Russia’s Supreme Court branded the Jehovah’s Witnesses an “extremist” organization in 2017 and ordered it to disband. Since then the authorities have detained dozens of Jehovah’s Witnesses and convicted them on extremism charges.
Vadim Levchuk and Sergei Britvin, who were detained in 2018 in the Siberian town of Beryozovsky, nearly 3,000 kilometers (1,860 miles) east of Moscow, will appeal against their jail sentence, the group said.
Jarrod Lopes, a U.S.-based spokesman for the group, slammed their sentence as “patently absurd”.
The court did not immediately respond to a request for comment.
Jehovah’s Witnesses have been under pressure for years in Russia, where the dominant Orthodox Church is championed by President Vladimir Putin.
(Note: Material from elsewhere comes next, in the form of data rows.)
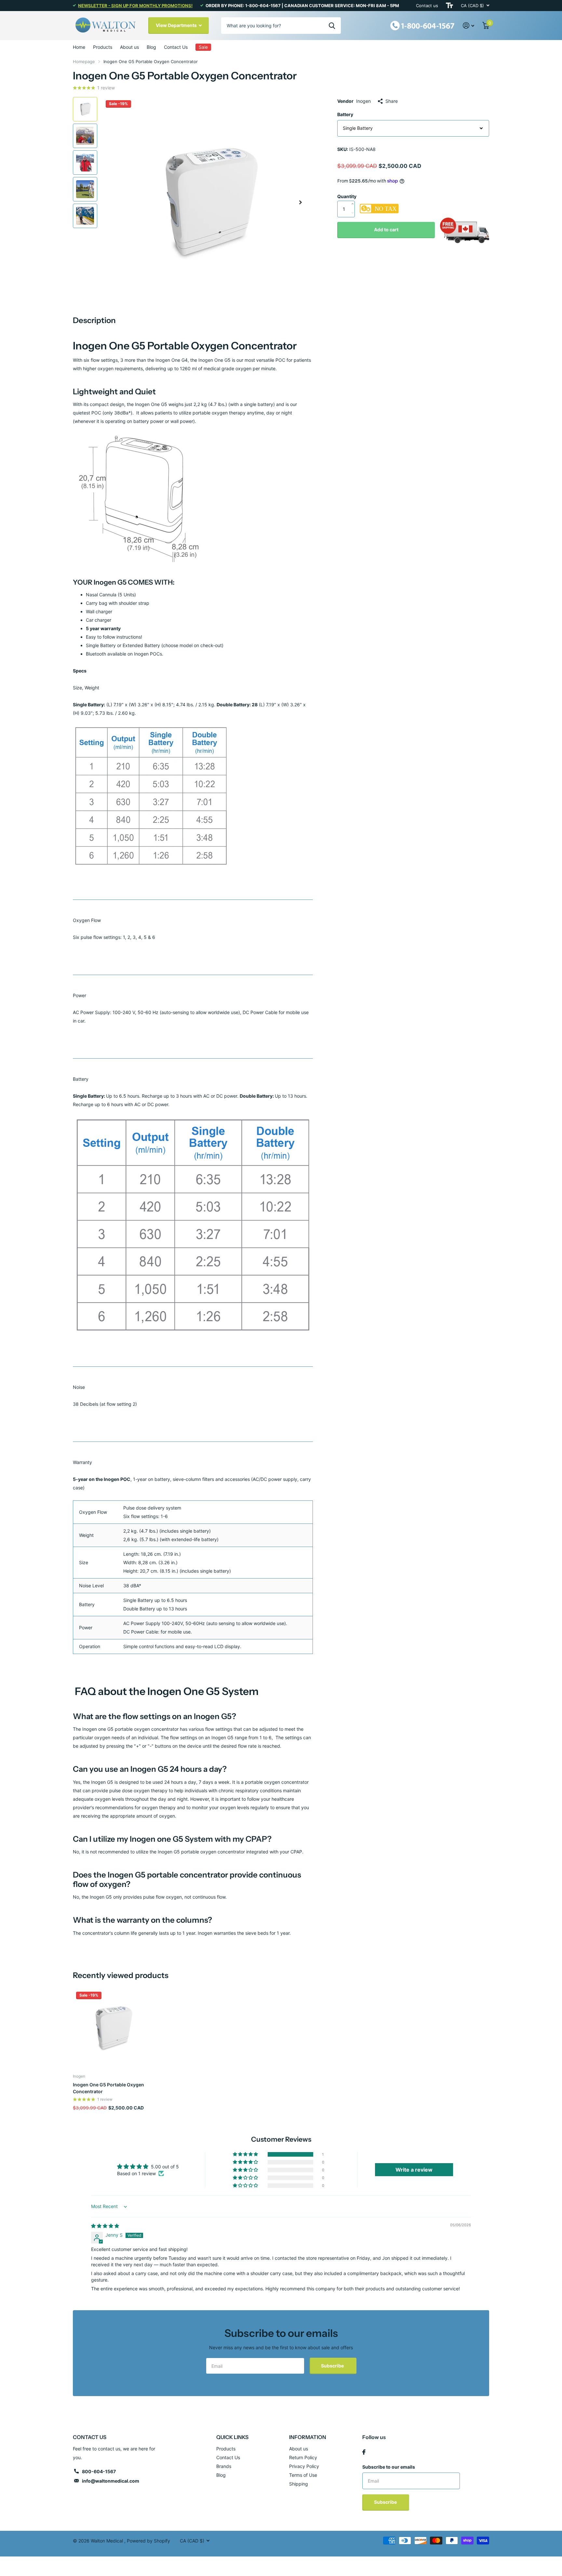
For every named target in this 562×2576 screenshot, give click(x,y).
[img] (105, 2226)
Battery (345, 114)
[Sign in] (469, 25)
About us (129, 47)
Orthodox scholars have cast the Jehovah’s Witnesses as a dangerous foreign sect that erodes state institutions and traditional values, allegations they reject.
Jehovah’s Witnesses are a Christian denomination known for door-to-door preaching, close Bible study, and rejection of military service and blood transfusions. The group has about 170,000 followers in Russia, and eight million worldwide.